Hunt through the lines below for the string "agent" and copy each one that has it.

PROVIDED INFORMATION section start

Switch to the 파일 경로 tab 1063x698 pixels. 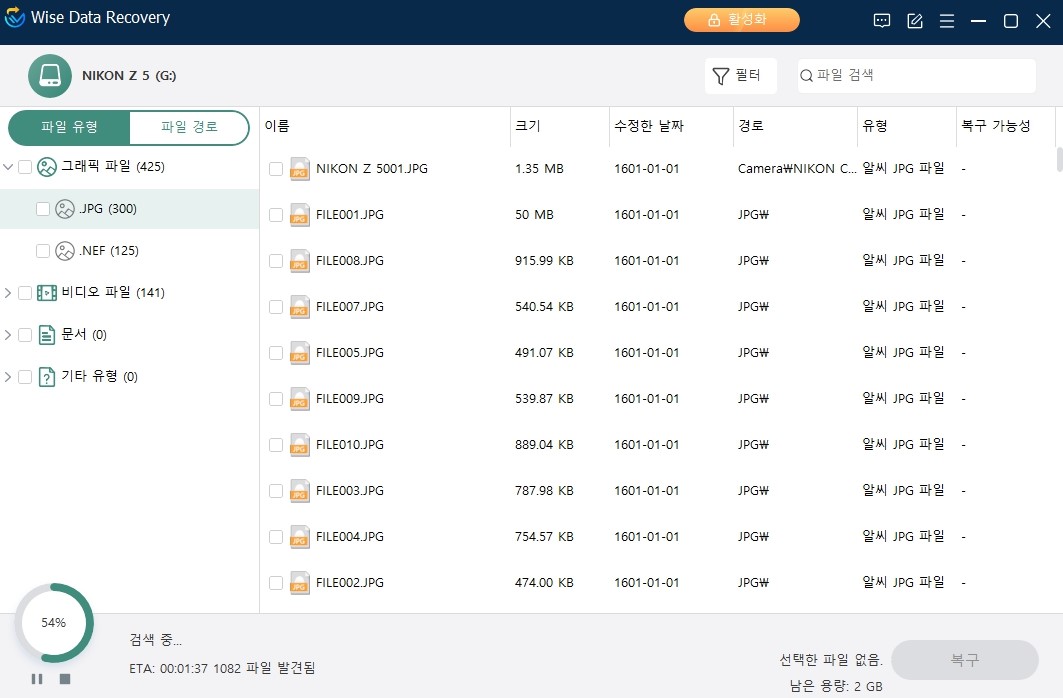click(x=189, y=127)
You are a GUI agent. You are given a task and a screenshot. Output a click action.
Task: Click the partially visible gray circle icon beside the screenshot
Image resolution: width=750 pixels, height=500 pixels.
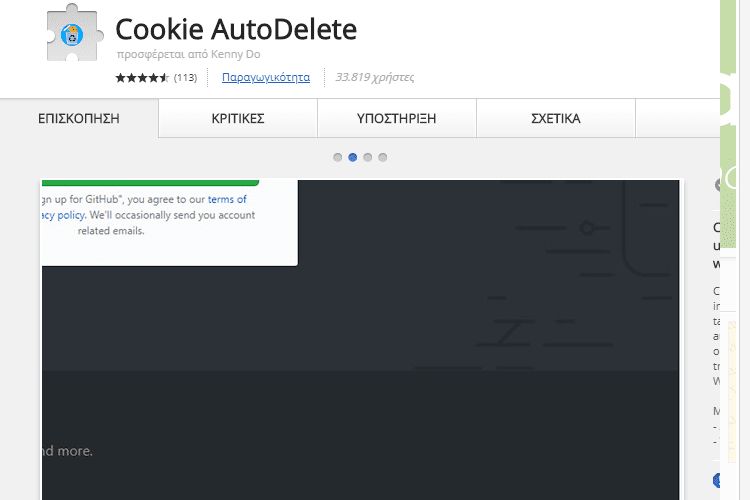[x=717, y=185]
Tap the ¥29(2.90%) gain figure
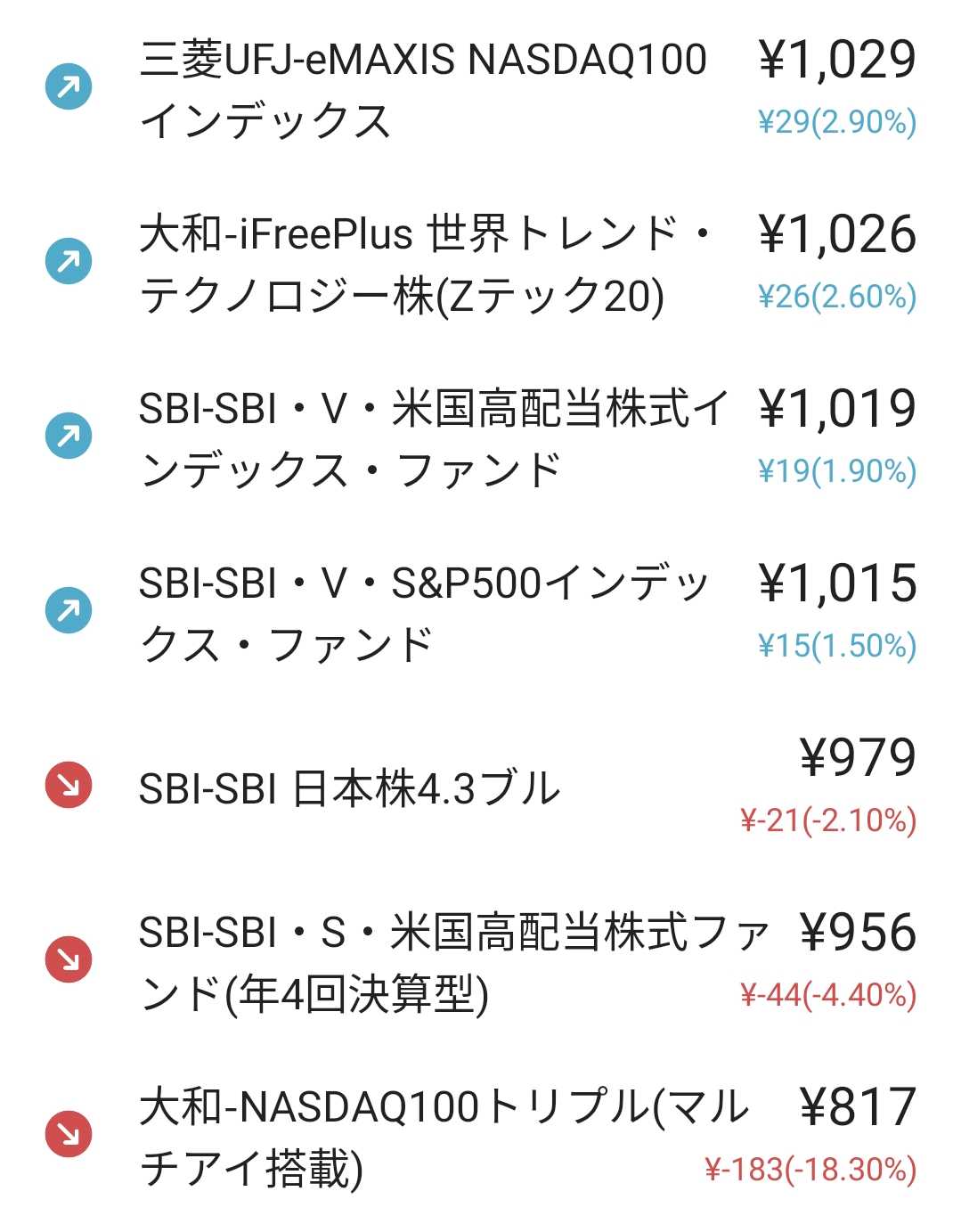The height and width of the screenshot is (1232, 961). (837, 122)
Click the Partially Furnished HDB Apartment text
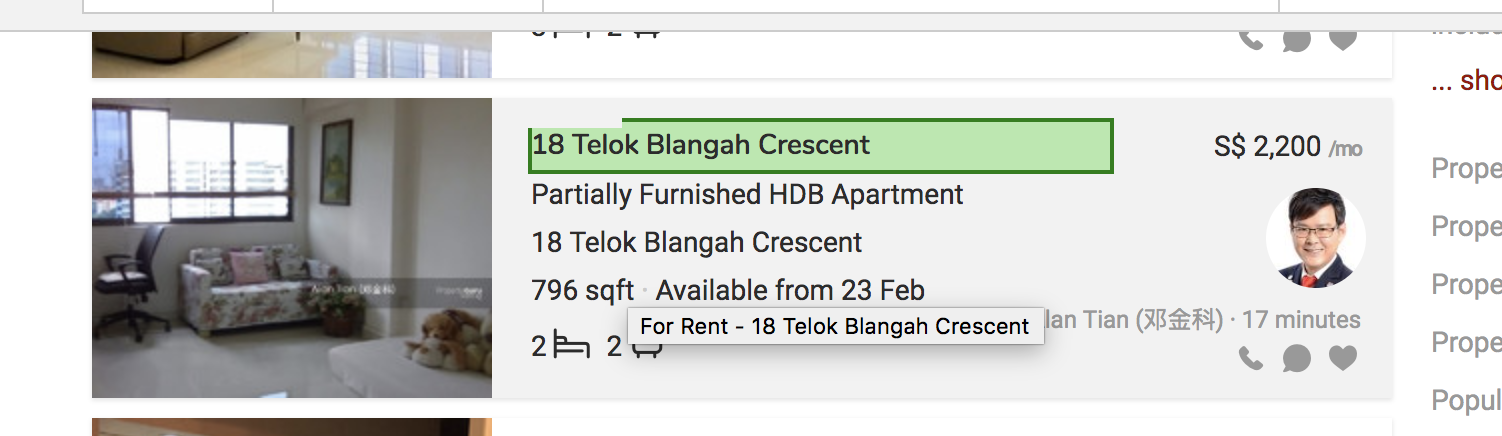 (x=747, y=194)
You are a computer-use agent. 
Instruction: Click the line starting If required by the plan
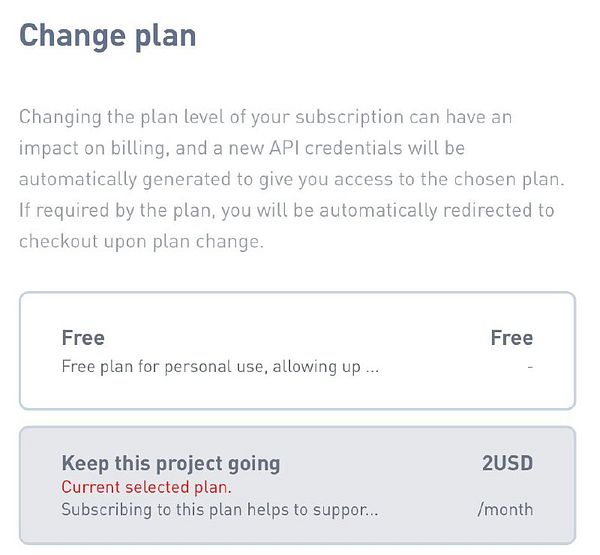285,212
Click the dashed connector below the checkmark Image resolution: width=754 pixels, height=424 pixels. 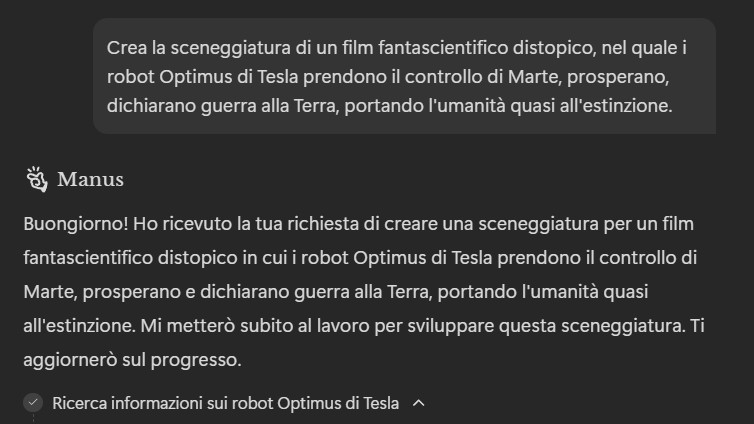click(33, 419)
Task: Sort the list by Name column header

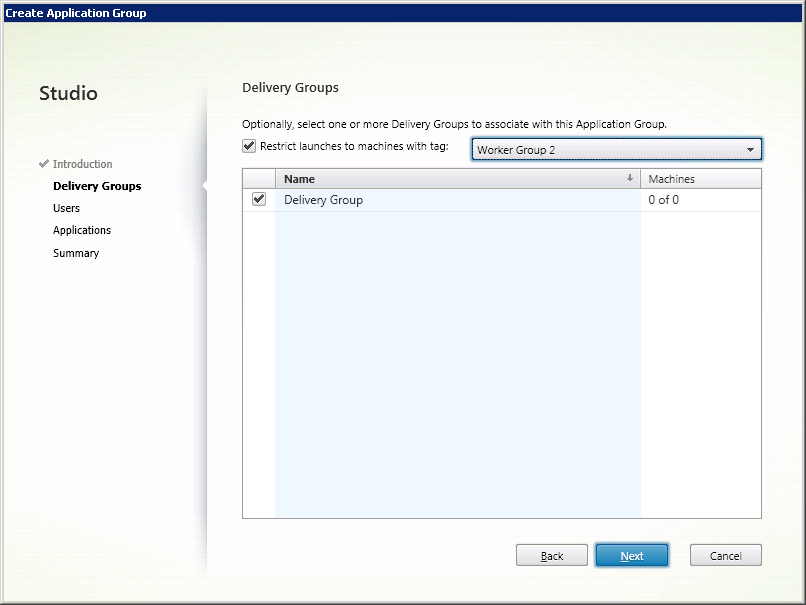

PROVIDED INFORMATION section end

**ANSWER BOX:**
You are a GUI agent. You are given a task and a screenshot. Output a click action.
You are a computer-use agent. 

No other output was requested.